Estudo Citogenético Molecular do Cromossomo 17 em Pacientes com Diagnóstico de Lisencefalia

A Lisencefalia clássica ou tipo I (LIS) é uma malformação que se caracteriza por agiria e paquigiria cortical em porções do córtex cerebral, causada por um defeito de migração neuronal durante o desenvolvimento embrionário. Pode se apresentar de duas formas: Síndrome de Miller-Dieker (MDS) ou Seqüência de Lisencefalia Isolada (ILS).
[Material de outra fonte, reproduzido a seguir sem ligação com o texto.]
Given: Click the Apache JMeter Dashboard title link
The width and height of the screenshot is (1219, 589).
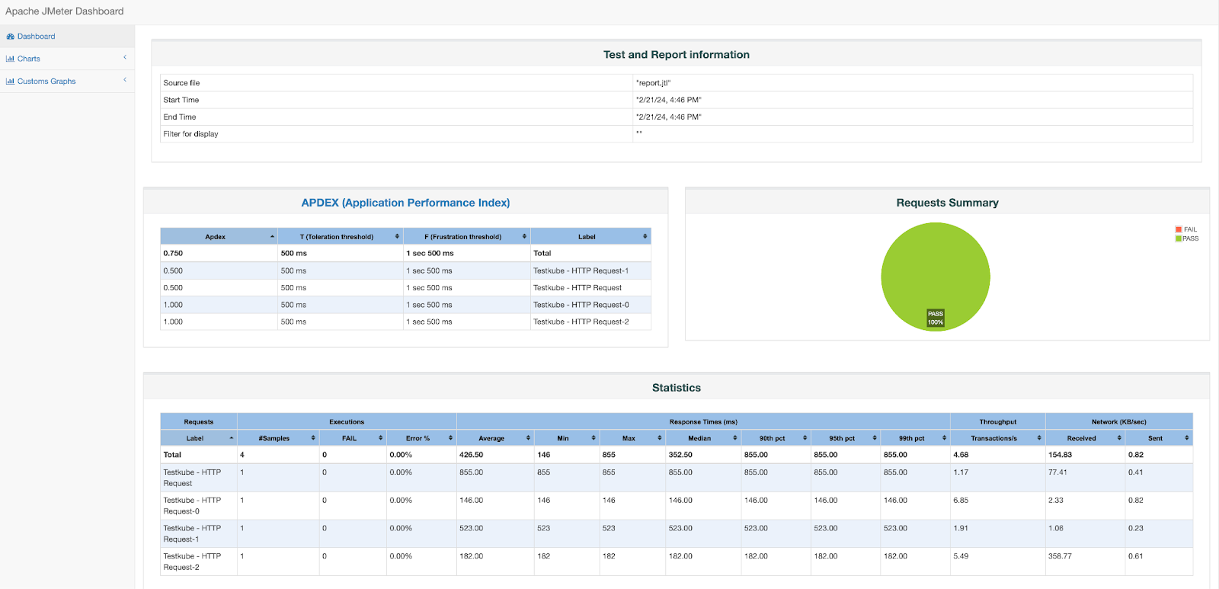Looking at the screenshot, I should 65,11.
A MDS apresenta, além da lisencefalia, anomalias craniofaciais e outras malformações congênitas associadas, e quase 100% dos pacientes possuem deleção do gene LIS1, mapeado em 17p13.3. Já a ILS apresenta apenas a malformação cortical e pode estar associada com alterações (deleção de todo gene ou deleção/mutação intragênica) no gene LIS1 ou no gene DCX, mapeado em Xq22.3-q23, que codificam proteínas associadas ao movimento neuronal. Além da etiologia genética, a lisencefalia pode ter causas ambientais, como infecções intrauterinas, radiações ionizantes ou uso de substâncias tóxicas durante a gravidez. O presente trabalho teve por objetivo a análise citogenética molecular da região 17p13.3 em 10 pacientes com diagnóstico clínico de lisencefalia para estudo da correlação genótipo-fenótipo e aconselhamento genético adequado para as famílias. Foram realizadas análises citogenética convencional e molecular de pacientes que apresentavam diagnóstico de lisencefalia confirmado por Ressonância Magnética do Crânio. A análise citogenética avaliou alterações cromossômicas numéricas e estruturais a partir de bandamento GTG, enquanto que a técnica de FISH avaliou, através das sondas específicas MDS/ILS e telomérica 17p, possíveis deleções nas regiões 13.3 e telomérica do braço curto do cromossomo 17. Em nenhum dos 10 pacientes foi encontrada alterações numéricas, estruturais ou deleções do gene LIS1. Considerando que a lisencefalia é resultante de mecanismos genéticos e bioquímicos complexos e que a avaliação realizada neste estudo se limitou às regiões 17p13.3 e do telômero, sugerimos que a malformação cortical dos pacientes que compõem nossa amostra estaria relacionada a outros fatores, como mutações intragênicas no gene LIS1 não detectadas pela técnica de FISH, alterações no gene DCX, alterações nos genes que codificam as subunidades PAFAH1B2 e PAFAH1B3 ou ainda causas exógenas.